本発明は、加温した調理用の油脂に食材を浸漬して調理する際の油脂の劣化を防止する調理器具及び調理方法に関する。
従来から、調理用の油脂を利用した調理方法は、油脂を120℃から180℃程度に加熱し、食材を油脂に浸漬して、調理を行う。例えばサラダ油などの調理用の油脂は、不飽和脂肪酸を中心としたグリセリン脂肪酸エステルの混合物である。これを加熱して食材を浸漬して調理することにより、てんぷらやフライなどの食品を提供することができる。調理を継続するにつれ、油脂が徐々に酸化して劣化して風味を損なうようになり、最終的には、劣化した油脂を交換して廃棄することになる。具体的には、食材から出た酸素や水などにより、活性酸素が発生し、グリセリン脂肪酸エステルが化学反応により、種々の物質が生成する。例えば、2-ヘプチン-1-オール、trans,trans-2,4-ヘプタジエナール、9-デシン−1−オール、trans,trans-2,4-ノナジエナール、trans,trans-2,4-デカジエナール、10-ウンデセナール、ペンタデカン酸メチル、脂肪酸エステルなどが発生する。これらは意図していない物質であり、食品の風味などの品質を低下させる。これらが蓄積すると油脂を交換する必要があり、経済的でない。そこで、油脂を交換する頻度を少なくするために、上記の反応を抑制し、油脂の寿命を長くする種々の工夫が行われている。例えば、油脂を入れた油槽内に電極を挿入して、油脂に高周波(4kHz〜25kHz)の交流電界を付与する試みや(例えば特許文献1参照)、油脂に静電界を付与する試み(例えば特許文献2参照)が知られている。
WO2010/073572A1 特開2000−116535号公報
しかしながら、上記特許文献1及び2に記載の方法では、実験をした結果、油脂の寿命を僅かに延ばすことができるものの、3倍以上に延ばすことはできないことが分かった。
本発明は、上記課題を解決するものであり、調理用の油脂の寿命を大きく延ばすことができる調理器具及び調理方法を提供することを目的とする。
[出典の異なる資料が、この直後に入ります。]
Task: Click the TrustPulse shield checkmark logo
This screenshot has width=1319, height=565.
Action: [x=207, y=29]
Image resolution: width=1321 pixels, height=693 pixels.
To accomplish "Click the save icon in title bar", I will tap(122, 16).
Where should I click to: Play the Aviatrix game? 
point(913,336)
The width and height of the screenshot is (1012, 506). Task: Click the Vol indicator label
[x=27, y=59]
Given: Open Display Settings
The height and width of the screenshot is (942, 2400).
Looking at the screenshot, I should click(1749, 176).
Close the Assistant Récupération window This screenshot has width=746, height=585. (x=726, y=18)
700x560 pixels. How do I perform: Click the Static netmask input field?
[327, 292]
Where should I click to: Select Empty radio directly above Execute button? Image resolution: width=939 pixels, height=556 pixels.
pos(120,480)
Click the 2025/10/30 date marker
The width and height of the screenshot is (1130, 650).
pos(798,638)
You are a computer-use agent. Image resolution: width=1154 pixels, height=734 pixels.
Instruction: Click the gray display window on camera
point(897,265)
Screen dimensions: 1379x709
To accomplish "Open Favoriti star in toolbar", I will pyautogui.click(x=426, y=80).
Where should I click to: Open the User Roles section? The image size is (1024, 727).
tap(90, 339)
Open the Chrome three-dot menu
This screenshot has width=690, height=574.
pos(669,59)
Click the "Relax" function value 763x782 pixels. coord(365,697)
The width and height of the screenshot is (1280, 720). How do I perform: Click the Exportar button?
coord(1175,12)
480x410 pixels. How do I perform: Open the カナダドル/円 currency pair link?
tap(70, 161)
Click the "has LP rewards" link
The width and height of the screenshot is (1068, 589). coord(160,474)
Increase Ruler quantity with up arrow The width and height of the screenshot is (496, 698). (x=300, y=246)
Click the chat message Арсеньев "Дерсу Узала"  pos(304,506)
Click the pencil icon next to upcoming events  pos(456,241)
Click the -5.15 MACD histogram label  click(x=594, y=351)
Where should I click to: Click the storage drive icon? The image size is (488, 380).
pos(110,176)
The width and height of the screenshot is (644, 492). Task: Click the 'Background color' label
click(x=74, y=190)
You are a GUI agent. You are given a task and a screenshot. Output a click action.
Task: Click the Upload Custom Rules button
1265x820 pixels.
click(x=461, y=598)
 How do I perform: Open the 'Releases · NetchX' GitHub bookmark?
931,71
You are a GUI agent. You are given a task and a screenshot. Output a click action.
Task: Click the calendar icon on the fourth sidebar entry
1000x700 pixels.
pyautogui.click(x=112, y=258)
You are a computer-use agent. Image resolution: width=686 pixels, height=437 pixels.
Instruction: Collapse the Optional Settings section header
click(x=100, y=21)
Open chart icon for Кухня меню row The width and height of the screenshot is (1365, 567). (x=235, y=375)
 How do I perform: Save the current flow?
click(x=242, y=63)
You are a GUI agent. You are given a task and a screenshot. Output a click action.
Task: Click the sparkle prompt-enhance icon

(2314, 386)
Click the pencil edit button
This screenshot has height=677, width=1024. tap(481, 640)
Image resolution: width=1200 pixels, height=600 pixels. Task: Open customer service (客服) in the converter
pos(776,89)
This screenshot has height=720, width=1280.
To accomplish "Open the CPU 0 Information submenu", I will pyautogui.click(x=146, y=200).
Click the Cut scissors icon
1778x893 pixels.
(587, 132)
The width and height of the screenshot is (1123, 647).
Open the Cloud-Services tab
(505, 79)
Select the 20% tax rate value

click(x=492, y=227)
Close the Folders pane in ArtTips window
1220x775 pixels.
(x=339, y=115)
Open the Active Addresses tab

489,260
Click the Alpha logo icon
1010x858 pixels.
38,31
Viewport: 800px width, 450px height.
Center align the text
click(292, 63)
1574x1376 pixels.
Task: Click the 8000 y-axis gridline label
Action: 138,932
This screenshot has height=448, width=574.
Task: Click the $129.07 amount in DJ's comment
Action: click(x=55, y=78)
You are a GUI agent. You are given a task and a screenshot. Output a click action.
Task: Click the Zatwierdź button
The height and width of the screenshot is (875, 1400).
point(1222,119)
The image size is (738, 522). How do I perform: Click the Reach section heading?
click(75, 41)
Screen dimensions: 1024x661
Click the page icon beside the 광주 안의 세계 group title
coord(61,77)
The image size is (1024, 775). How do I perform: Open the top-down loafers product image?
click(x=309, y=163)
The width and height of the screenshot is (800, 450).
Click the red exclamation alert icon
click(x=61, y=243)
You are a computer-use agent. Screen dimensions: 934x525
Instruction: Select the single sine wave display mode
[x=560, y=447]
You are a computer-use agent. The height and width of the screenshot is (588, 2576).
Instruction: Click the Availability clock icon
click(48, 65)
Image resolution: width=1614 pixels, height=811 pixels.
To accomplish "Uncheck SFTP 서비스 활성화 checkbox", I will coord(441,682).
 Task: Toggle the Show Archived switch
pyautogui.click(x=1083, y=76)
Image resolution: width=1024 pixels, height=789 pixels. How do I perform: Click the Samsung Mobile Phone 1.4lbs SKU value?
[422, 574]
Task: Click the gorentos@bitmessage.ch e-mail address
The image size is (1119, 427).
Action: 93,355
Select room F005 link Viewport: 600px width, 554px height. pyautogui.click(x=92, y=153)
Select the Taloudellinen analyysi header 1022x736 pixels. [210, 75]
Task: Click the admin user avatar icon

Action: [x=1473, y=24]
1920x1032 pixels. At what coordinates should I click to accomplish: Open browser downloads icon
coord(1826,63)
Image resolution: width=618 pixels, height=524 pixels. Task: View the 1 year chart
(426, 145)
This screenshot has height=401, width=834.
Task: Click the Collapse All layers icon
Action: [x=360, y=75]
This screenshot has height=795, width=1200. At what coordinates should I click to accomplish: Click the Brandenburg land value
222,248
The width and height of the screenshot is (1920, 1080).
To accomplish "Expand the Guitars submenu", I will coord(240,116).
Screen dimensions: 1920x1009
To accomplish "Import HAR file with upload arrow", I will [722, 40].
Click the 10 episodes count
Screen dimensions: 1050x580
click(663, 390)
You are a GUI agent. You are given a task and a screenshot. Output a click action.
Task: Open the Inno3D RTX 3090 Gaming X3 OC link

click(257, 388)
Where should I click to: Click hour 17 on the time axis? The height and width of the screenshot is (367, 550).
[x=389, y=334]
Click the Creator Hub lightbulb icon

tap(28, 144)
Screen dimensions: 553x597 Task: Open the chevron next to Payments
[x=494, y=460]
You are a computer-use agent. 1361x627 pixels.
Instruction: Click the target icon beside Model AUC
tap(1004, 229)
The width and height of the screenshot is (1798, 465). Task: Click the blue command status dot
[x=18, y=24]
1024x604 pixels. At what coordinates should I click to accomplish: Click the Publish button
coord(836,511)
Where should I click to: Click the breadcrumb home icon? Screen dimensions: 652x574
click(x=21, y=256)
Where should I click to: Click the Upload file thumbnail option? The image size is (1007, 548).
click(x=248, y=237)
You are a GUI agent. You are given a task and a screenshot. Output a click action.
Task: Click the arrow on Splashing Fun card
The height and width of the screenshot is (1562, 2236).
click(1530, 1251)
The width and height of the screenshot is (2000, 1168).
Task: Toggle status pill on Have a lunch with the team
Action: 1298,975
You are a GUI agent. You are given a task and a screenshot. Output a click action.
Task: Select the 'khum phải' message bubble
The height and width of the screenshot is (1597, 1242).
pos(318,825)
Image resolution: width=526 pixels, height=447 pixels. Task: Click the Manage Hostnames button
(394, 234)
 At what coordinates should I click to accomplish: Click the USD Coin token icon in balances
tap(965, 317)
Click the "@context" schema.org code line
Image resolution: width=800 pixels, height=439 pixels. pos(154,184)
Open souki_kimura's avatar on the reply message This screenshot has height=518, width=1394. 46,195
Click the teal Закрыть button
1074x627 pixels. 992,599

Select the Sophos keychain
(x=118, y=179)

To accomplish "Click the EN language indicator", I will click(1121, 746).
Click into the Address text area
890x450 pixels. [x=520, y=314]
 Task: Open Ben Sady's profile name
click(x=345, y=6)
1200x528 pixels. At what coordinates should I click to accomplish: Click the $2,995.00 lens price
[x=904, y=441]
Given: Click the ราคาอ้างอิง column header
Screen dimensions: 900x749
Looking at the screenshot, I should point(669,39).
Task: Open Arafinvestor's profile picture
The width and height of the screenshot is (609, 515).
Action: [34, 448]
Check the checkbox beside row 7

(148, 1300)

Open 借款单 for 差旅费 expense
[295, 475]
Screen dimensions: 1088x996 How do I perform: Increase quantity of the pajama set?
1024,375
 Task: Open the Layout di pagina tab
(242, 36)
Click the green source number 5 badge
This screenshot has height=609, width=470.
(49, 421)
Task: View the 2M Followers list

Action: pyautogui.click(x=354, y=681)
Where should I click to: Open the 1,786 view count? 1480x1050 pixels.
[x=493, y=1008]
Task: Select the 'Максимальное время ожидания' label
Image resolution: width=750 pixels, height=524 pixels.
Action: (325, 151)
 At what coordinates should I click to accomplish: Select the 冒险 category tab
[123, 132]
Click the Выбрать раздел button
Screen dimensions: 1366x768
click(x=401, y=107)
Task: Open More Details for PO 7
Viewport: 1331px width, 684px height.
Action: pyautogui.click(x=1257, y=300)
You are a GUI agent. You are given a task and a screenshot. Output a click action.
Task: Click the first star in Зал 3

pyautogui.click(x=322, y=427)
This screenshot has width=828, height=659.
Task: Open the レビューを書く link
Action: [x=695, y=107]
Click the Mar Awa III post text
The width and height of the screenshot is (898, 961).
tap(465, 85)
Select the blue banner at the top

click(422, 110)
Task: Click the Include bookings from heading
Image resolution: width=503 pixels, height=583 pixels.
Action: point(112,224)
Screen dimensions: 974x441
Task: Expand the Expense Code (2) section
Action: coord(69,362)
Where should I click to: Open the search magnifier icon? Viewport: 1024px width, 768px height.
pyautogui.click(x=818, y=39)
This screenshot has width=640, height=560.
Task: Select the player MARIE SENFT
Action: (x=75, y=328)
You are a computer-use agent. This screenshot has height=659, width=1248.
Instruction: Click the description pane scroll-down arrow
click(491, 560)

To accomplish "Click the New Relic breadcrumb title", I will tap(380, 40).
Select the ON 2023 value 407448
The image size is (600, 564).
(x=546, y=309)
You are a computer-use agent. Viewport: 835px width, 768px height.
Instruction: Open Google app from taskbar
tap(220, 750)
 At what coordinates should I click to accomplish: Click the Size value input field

上記目的を達成するために本発明の調理器具は、加温した調理用の油脂に食材を浸漬して加熱することにより調理する調理器具において、油脂中に浸漬させるアンテナと、交流電源を1次側入力とし、2次側に交流電源の基本周波数の周波数成分と、その高調波成分とが重畳した交流出力が得られるトランスと、を備え、トランスの2次側出力をアンテナに供給し、アンテナにより放射される交流電界を油脂に付与する、ものである。
上記調理器具において、トランスは、その2次側の交流出力について、高調波成分の強度が、より高次になるに連れ、その強度は減少していき、1kHzを超える周波数成分の強度は第2高調波の1/100以下となる、ことが好ましい。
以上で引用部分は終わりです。